-- Exercise requirements --
Rewrite everything from the line containing "You are a GUI" down to the last of the entries, changing "Premium" to "Enterprise" and keeping all else as it is. Leave the pictures out of your answer.

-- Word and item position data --
* * *

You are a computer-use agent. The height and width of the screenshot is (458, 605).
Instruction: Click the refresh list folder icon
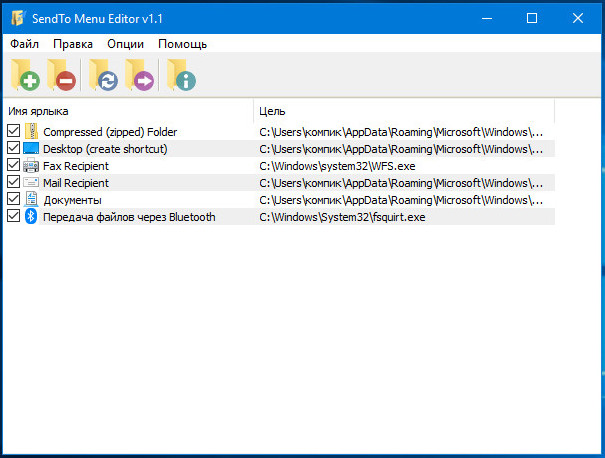click(103, 75)
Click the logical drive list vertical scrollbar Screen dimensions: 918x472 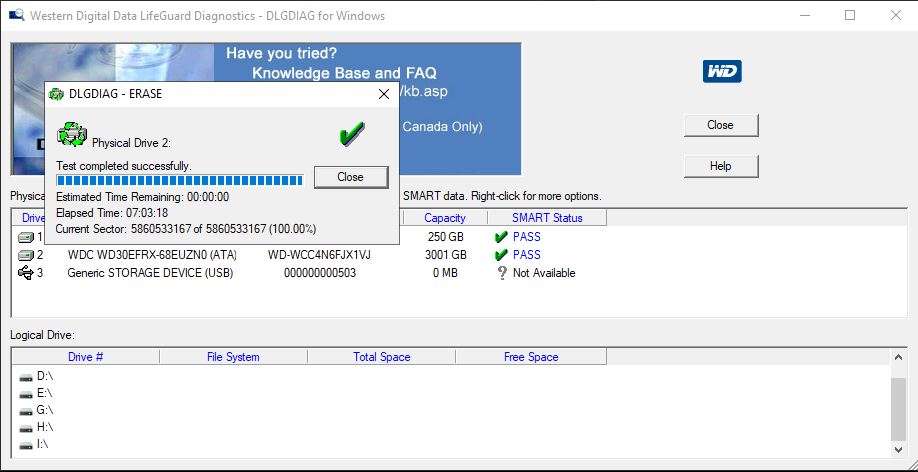[x=898, y=410]
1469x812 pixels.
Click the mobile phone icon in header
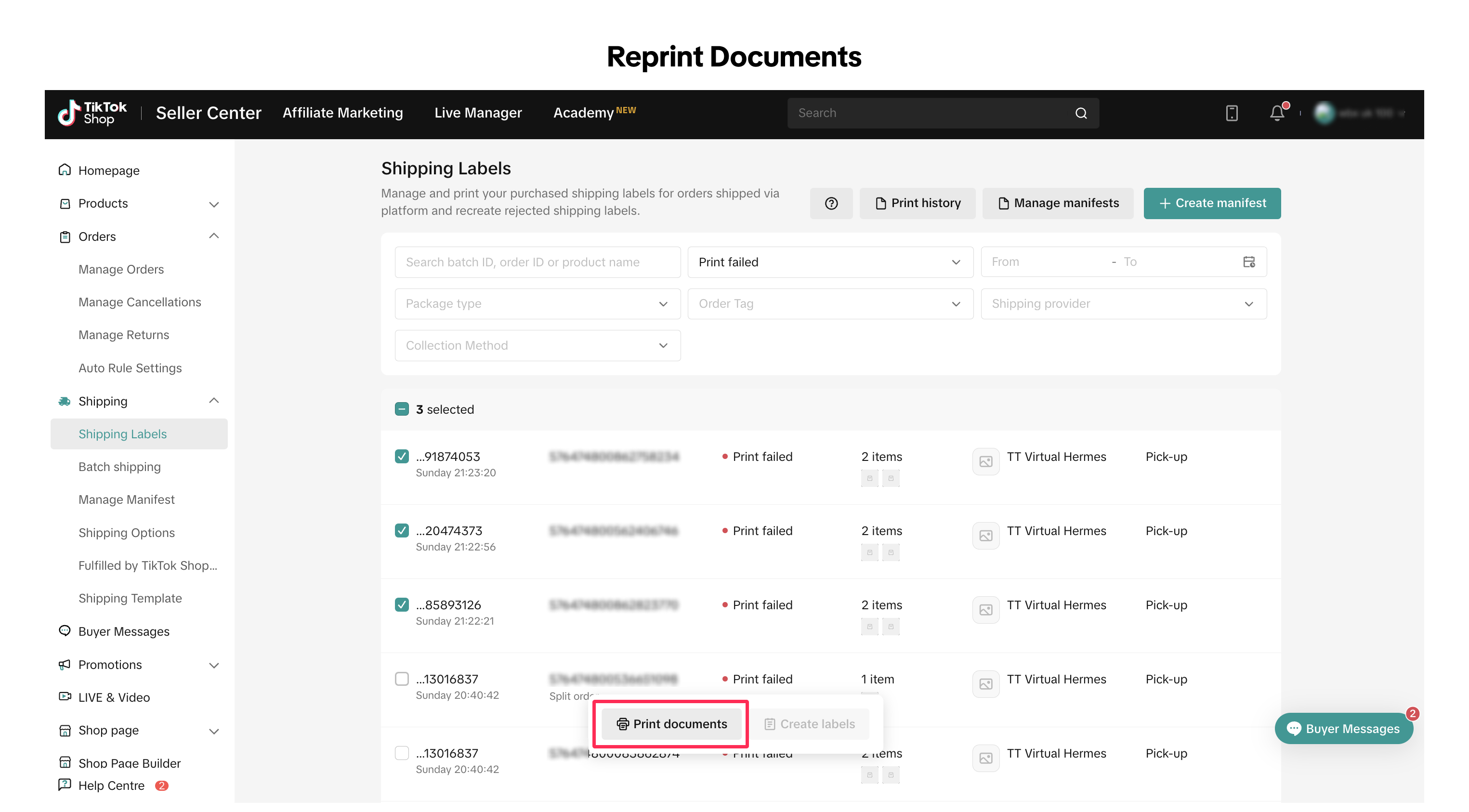coord(1232,113)
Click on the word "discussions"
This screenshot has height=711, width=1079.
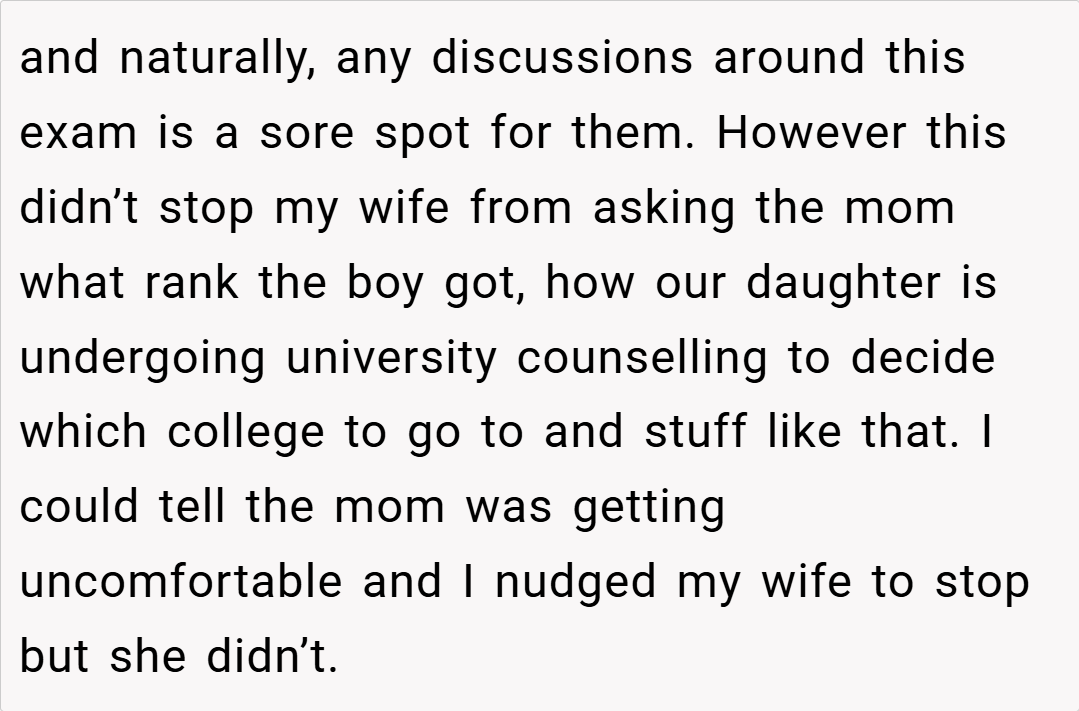tap(561, 59)
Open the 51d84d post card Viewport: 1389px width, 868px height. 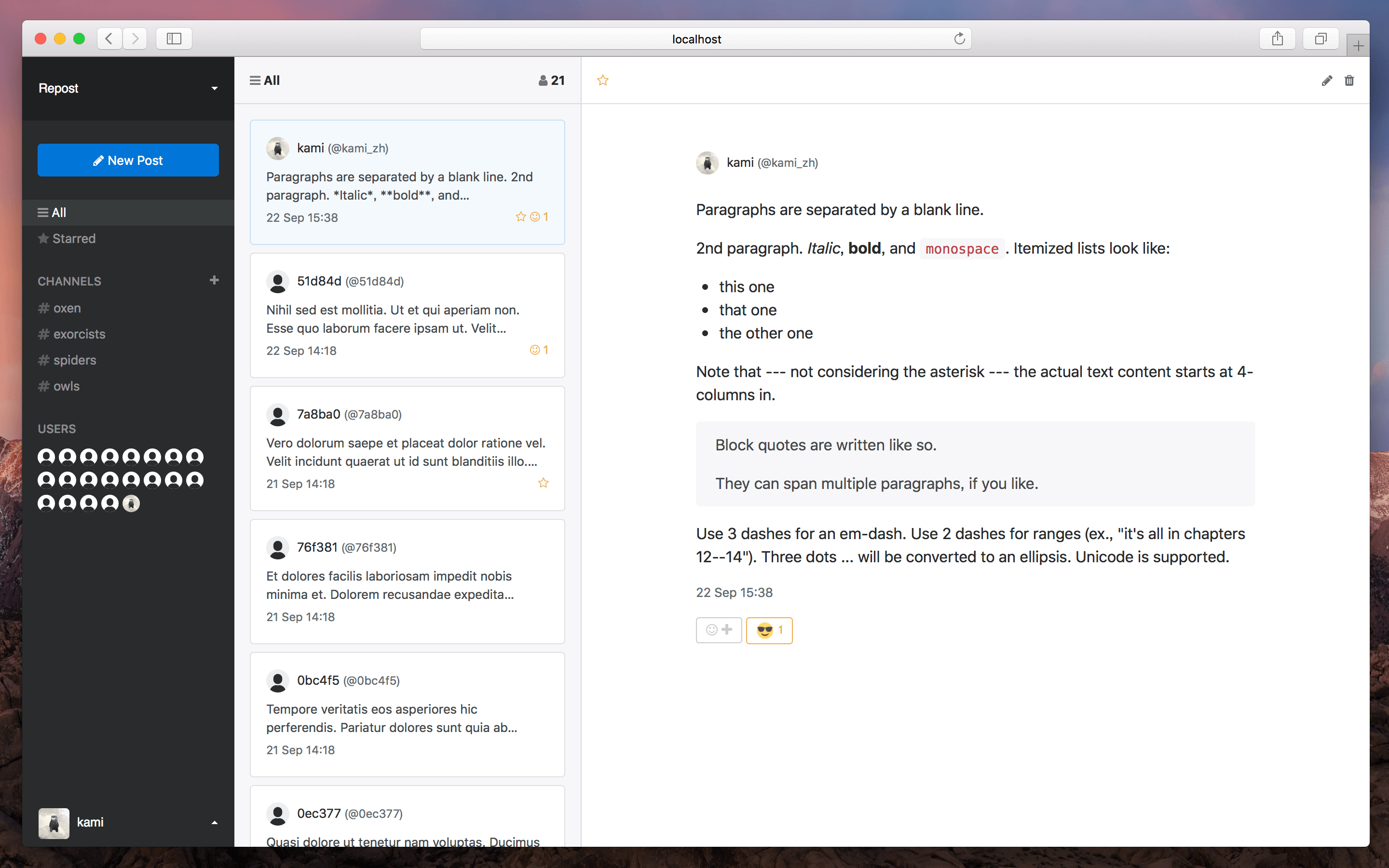coord(407,315)
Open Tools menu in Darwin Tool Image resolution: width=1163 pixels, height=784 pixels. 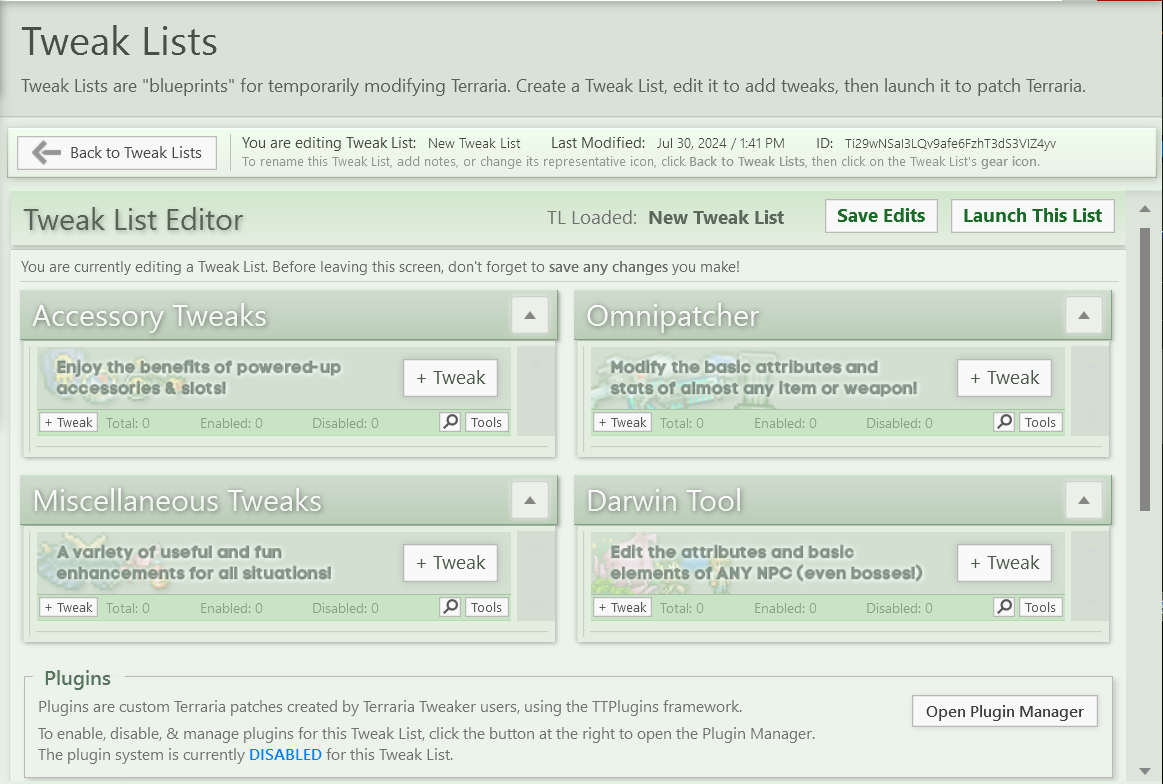pyautogui.click(x=1040, y=607)
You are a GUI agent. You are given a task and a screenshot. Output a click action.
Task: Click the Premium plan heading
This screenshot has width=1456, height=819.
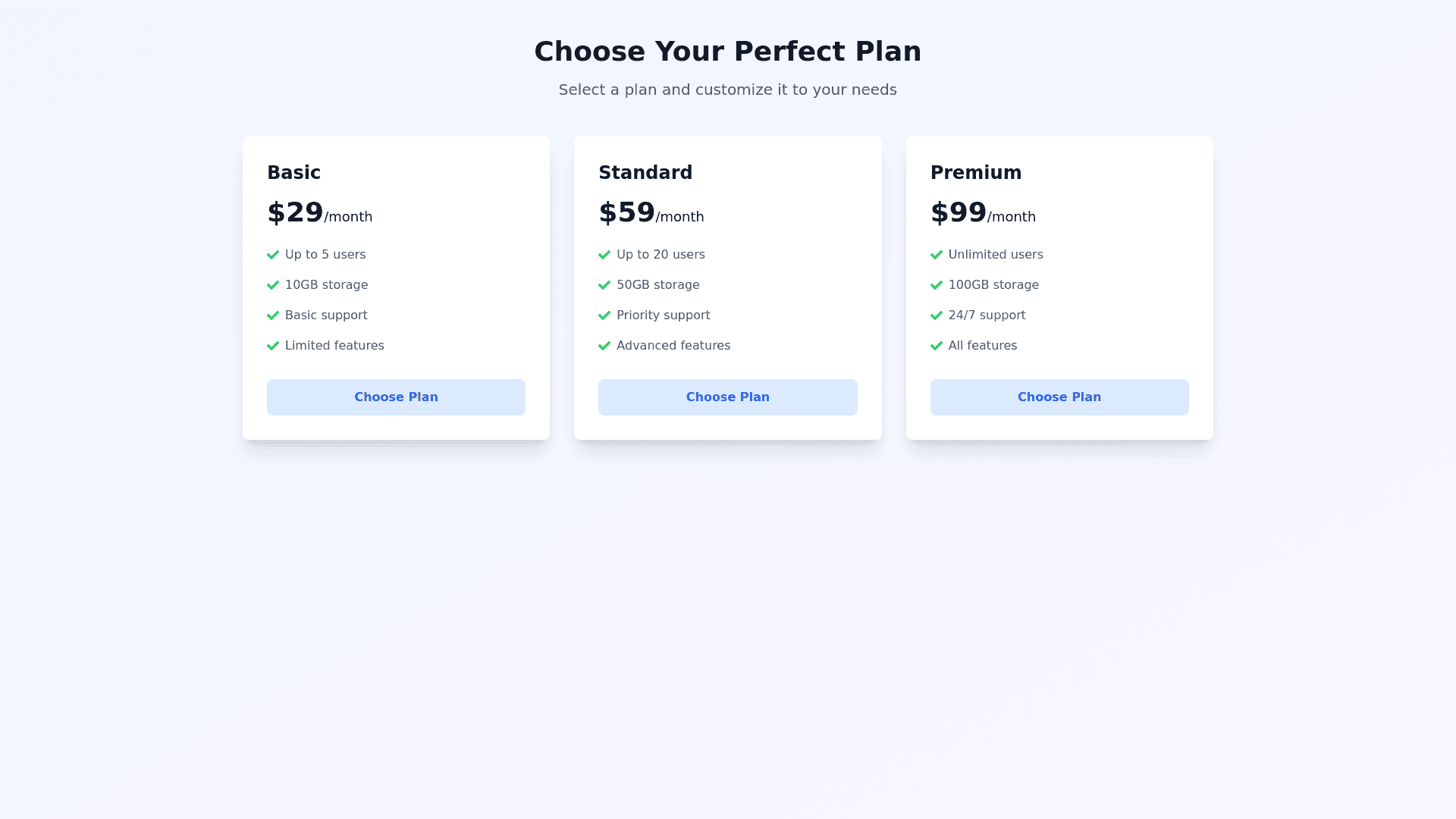[976, 173]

* * *

-- Exercise output --
You are a GUI agent. You are given a task and a screenshot. Output a click action.
Task: Click the Enterprise plan heading
This screenshot has width=1456, height=819.
[976, 173]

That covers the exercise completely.